Sir: How regrettable it is that the Metropolitan Police Commissioner, Sir Paul Condon, has sought to alienate the black and white communities by expressing the problem of mugging in terms of the number of muggers who are black (report, 8 July).
Sir Paul has voiced his dismay over the years at the lack of ethnic minorities (black and white) who fail to apply for employment to the police force. He said he felt it was important that minorities joined the police force, as it would help to improve relations between them and the different communities.
Mugging, burglaries and fraud (which is committed more by middle-class and upper-middle-class white males) is a global problem. How much easier it would have been for Sir Paul to present crime figures in a more balanced manner by giving details and statistics regarding serious criminal acts for all communities, including the white community. It may well be that the black male community would feature prominently, but at least its statistics would be placed alongside statistics for other groups.
Televised reporting of British football hooliganism shows white males "supporting" their country. Are there any statistics available for what type of crimes these "supporters" commit when they are abroad and how they compare with the statistics of black football hooliganism?

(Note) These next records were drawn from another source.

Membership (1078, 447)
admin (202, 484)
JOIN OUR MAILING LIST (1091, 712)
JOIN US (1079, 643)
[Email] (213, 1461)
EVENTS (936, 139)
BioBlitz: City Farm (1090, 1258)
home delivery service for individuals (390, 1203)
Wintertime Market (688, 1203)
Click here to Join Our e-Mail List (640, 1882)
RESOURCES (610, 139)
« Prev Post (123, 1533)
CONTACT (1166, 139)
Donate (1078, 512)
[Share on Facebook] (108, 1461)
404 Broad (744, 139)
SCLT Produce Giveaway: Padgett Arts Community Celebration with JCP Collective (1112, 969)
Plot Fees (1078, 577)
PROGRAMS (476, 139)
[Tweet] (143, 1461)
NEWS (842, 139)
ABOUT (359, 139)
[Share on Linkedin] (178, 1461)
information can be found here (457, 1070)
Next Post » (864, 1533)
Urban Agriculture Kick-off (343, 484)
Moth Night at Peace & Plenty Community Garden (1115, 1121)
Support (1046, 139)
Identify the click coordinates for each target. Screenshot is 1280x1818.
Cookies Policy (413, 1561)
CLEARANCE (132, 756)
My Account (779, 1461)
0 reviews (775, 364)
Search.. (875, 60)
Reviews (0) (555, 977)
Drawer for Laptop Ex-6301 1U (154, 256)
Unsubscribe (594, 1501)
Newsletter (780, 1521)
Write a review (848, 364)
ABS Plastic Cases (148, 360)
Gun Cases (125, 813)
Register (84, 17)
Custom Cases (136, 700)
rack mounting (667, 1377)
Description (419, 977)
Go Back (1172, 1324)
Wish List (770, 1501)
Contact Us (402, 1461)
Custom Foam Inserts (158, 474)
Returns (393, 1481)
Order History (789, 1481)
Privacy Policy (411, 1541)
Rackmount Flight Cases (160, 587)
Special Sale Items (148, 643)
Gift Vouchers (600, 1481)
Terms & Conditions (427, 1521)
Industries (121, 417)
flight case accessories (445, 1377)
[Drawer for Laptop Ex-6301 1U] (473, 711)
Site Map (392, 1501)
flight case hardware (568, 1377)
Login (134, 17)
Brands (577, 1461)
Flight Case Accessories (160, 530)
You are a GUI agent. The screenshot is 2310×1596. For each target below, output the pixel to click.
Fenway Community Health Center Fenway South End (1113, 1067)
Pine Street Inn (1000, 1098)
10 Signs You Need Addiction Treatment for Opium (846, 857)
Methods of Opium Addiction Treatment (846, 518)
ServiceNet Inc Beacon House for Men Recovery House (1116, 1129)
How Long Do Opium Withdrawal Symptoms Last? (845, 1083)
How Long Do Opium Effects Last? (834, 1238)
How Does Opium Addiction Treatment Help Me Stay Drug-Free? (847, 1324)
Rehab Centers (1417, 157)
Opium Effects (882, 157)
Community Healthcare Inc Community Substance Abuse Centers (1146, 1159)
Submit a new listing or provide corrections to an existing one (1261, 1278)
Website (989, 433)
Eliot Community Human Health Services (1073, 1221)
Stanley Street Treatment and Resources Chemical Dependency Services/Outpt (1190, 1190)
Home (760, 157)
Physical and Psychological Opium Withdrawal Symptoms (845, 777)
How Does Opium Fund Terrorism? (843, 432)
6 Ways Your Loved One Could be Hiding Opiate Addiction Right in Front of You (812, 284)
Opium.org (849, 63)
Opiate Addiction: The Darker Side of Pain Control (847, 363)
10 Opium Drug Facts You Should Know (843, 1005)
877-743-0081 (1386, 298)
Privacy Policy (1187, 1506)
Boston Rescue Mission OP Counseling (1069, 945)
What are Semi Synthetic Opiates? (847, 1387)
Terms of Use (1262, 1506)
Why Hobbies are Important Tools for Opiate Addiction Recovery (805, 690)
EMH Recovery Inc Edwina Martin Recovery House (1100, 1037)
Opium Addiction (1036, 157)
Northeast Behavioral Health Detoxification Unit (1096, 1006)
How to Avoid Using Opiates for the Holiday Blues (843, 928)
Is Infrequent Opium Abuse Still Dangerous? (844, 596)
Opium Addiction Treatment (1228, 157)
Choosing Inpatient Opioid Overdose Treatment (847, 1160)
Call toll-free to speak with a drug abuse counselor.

No, better to highlight a problem that has its routes in poverty, repression and oppression (which does not make it inexcusable in any way) for all minorities, including whites, where energy, will, and hope have been systematically crushed over the years and where there is no chance of substantial comeback.
It goes without saying that these comments have further seriously damaged relationships between the black community and the police, but how much less creditable is Sir Paul's position within the force.